I would say that as long as you have a small enough number of types where implementing this for each of them (and each combination of them) is manageable... you should. The absolute worst thing about this is losing type safety (and I helped write it). The time to use this is IF this kind of design could simplify your code overall AND the number of types and their combinations is simply too much to code. Say you have four input types, two intermediary types, and one output type, and more than one step in between them, then you'd be writing about 15 times the code. We actually had a situation like this, which is why it came in handy. If you're not in this situation though, I would always advocate retaining type safety.
I think the performance issue is addressed, in the second paragraph, because you're quite right that it would create a slowdown. This library is quite simple, and it's mostly an exploration of a potential design pattern, not intended, nor recommended, as a generic solution.
The channel ownership isn't so much of an issue, at least the way I understand the question, since currently each Operator creates its own "output" channel, and is effectively the producer for that channel.

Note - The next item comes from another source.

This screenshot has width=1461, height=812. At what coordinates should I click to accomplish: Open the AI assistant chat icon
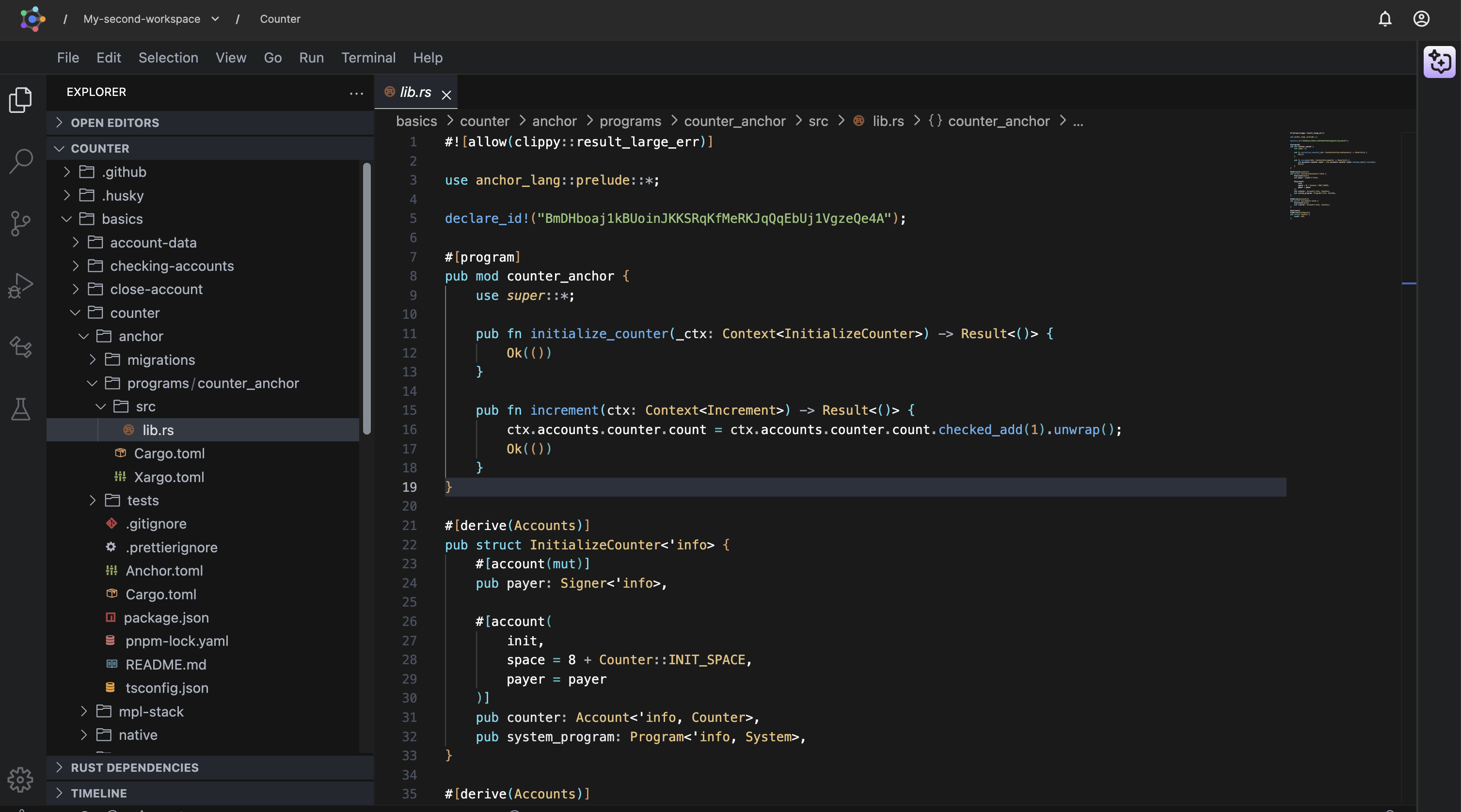coord(1440,62)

The way this works in practice is that you instantiate an input channel, combine multiple operators together, and when your input is done, you close that input channel, which closes all of the subsequent channels in turn (because of the for ... range ch being used).
That said, in practice I have used a separate channel for error reporting, which is lightly addressed near the end of the article.
The point about annotating channels is very good, I'll probably be making a change to incorporate that here soon.
Thanks for reading, and I appreciate the good feedback!